Ausgabe 31/2016 - 05.08.2016
Karlsruhe (epd). Vor der Einrichtung einer Betreuung müssen Betroffene immer vom Betreuungsgericht angehört werden. Dies dient nicht nur dem Recht des Betroffenen, ihm rechtliches Gehör zu gewähren, sondern vor allem soll auch das Gericht damit einen unmittelbaren persönlichen Eindruck erhalten, betonte der Bundesgerichtshof (BGH) in einem am 29. Juli veröffentlichten Beschluss. Nur weil der zu Betreuende sich weigert, die Betreuung nicht haben zu wollen oder den Betreuer ablehnt, sei dies noch kein Grund, auf die Betreuung zu verzichten, so die Karlsruher Richter.
Im konkreten Fall hatte ein geschiedener Mann die Betreuung seiner Ex-Frau im Bereich „Vertretung in dem Zugewinnausgleichsverfahren“ beantragt. Diese sei wegen ihrer psychischen Probleme nicht bereit, die scheidungsbedingte Aufteilung des Vermögens zu klären.
Das Landgericht Frankenthal lehnte die Bestellung eines Betreuers ab, ohne die Frau persönlich anzuhören. Diese kam einfach nicht zu einem Anhörungstermin.
Der BGH hob in seinem Beschluss die Landgerichts-Entscheidung auf. Nach dem Gesetz muss eine persönliche Anhörung des Betroffenen vor der Bestellung eines Betreuers erfolgen. Die persönliche Anhörung durch das Betreuungsgericht diene nicht nur dem Anspruch auf rechtliches Gehör des Betroffenen, sondern auch, „dem Gericht einen unmittelbaren Eindruck von dem Betroffenen zu verschaffen“.
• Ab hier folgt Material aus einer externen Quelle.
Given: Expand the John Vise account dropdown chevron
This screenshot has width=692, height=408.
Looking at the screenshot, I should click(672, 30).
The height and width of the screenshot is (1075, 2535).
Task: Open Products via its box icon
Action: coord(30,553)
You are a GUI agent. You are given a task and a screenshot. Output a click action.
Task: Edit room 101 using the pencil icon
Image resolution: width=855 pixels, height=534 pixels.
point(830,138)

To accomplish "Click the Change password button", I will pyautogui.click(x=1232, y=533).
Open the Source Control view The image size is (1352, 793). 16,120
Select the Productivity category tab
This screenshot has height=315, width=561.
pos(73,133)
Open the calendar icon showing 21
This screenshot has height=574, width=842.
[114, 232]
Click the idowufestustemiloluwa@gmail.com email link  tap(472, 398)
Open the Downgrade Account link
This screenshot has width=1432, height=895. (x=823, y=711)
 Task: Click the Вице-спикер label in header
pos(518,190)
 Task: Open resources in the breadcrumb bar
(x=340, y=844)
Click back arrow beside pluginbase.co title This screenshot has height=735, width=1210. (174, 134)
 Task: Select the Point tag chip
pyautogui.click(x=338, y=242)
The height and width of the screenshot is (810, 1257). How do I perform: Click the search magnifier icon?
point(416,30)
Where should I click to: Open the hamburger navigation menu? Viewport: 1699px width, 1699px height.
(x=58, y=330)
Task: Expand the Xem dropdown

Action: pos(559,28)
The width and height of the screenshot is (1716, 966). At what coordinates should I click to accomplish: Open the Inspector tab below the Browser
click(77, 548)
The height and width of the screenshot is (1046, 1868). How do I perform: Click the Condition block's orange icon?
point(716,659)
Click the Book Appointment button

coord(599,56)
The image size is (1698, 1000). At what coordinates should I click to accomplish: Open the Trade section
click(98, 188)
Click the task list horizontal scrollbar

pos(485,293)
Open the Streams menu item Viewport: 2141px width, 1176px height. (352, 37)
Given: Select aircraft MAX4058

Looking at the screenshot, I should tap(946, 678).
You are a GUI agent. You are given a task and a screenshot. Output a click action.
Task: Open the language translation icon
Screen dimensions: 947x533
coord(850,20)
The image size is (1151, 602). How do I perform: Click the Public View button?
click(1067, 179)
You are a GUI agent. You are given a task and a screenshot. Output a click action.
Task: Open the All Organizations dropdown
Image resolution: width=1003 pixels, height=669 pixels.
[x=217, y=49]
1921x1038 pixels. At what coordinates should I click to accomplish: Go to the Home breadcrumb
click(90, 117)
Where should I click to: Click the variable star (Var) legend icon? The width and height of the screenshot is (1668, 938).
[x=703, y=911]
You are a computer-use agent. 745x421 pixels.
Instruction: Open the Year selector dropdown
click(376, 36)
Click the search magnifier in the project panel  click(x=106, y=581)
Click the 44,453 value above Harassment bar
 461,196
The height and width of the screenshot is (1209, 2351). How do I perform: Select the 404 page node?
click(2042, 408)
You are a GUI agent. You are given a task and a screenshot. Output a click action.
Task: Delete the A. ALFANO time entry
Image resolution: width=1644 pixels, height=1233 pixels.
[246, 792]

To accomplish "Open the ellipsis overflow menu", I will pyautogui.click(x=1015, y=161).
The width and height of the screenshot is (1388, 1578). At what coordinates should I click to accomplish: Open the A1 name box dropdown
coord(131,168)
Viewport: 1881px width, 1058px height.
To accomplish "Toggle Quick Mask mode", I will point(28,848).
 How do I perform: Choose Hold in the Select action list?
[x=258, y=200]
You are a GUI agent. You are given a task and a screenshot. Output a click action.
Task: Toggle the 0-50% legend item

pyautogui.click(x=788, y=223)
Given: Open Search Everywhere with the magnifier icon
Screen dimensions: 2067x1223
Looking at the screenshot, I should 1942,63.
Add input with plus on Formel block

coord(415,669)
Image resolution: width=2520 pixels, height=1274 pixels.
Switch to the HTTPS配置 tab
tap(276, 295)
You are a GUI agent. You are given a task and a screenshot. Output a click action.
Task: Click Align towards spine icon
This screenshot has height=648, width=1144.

Erscheine dieser nicht zu einer Anhörung, müsse notfalls die Vorführung zur persönlichen Anhörung mit Gewalt erfolgen. Hier habe es mit den psychischen Problemen der Frau Anhaltspunkte gegeben, die eine Betreuung begründen könnten. Das Gericht hätte dies mit der persönlichen Anhörung klären müssen.